----- INPUT

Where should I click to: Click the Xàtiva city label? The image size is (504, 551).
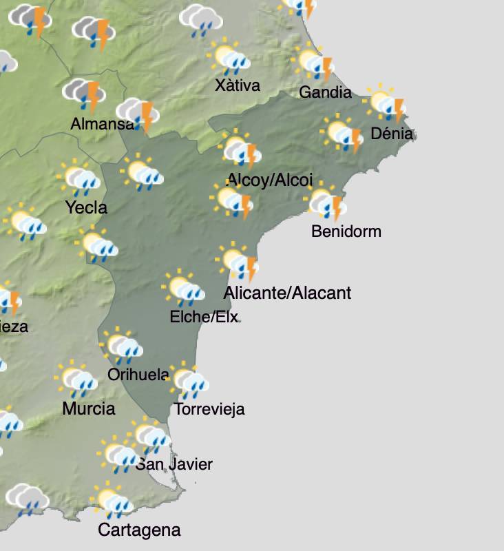238,85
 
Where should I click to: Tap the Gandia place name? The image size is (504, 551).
325,92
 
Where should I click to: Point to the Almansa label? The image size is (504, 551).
103,125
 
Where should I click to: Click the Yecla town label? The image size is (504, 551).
86,207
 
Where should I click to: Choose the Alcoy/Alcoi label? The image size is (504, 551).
270,180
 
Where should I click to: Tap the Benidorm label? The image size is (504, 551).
346,231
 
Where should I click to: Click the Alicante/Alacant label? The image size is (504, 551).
287,293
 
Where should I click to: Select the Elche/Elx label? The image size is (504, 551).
204,317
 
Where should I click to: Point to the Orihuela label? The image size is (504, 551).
138,375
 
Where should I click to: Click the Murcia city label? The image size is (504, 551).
89,408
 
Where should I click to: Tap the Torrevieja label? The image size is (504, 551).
209,409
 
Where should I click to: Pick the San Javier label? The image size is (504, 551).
174,464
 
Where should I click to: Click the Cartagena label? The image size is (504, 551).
139,530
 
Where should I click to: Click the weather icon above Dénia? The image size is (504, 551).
386,103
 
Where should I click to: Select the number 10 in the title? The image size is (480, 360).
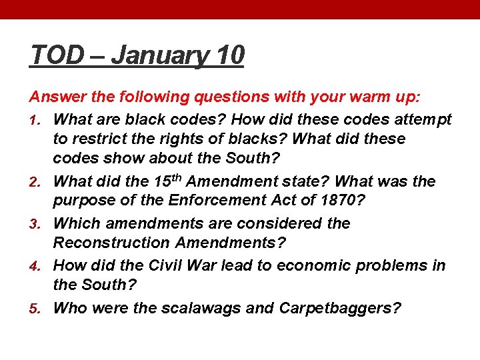click(230, 55)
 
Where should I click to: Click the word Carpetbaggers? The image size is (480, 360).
click(340, 308)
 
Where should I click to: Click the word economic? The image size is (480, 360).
click(313, 265)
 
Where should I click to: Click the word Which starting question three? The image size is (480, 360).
click(75, 223)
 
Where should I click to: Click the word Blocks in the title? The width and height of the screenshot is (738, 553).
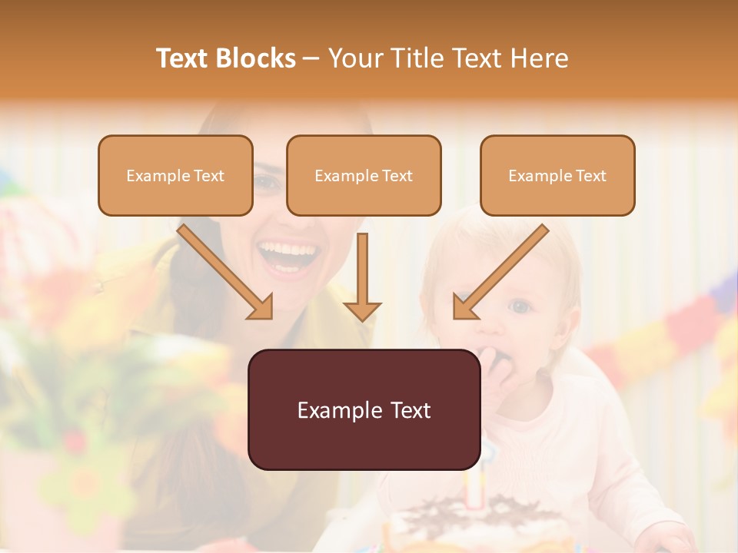point(255,58)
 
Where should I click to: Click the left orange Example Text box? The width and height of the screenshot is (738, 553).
point(175,176)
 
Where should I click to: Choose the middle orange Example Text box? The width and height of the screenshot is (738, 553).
point(364,176)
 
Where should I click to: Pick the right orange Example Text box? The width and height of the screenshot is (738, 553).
point(557,176)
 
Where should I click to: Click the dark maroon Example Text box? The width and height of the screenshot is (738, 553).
point(364,409)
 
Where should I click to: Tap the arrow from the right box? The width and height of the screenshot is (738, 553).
point(500,272)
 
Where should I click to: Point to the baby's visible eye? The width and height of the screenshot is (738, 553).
point(521,306)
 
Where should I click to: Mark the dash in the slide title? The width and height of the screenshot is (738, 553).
point(311,59)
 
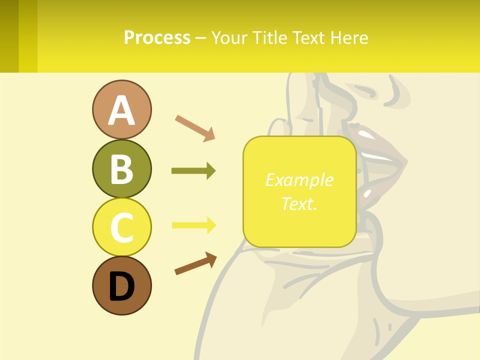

----------

_PROBLEM_
Write out again the records starting with the line that contains "Where should I click to: Click the word Blocks" and going on through the line that contains "point(364,409)", requests included. Multiply only the answer coordinates by 0.55 and round them to whole numbers, with halves rounding up. Return only those lines, and leave the pictures out.

_RESULT BELOW_
Where should I click to: Click the word Blocks in the title? The width and height of the screenshot is (738, 553).
point(140,32)
 
Where should I click to: Click the left orange Example Text box? The width and height of the screenshot is (738, 553).
point(96,97)
 
Where should I click to: Choose the middle orange Example Text box? The width and height of the screenshot is (738, 553).
point(200,97)
 
Where should I click to: Pick the right orange Example Text box? The width and height of the screenshot is (738, 553).
point(306,97)
 
Where should I click to: Click the dark maroon Example Text box? The width and height of the screenshot is (738, 553).
point(200,225)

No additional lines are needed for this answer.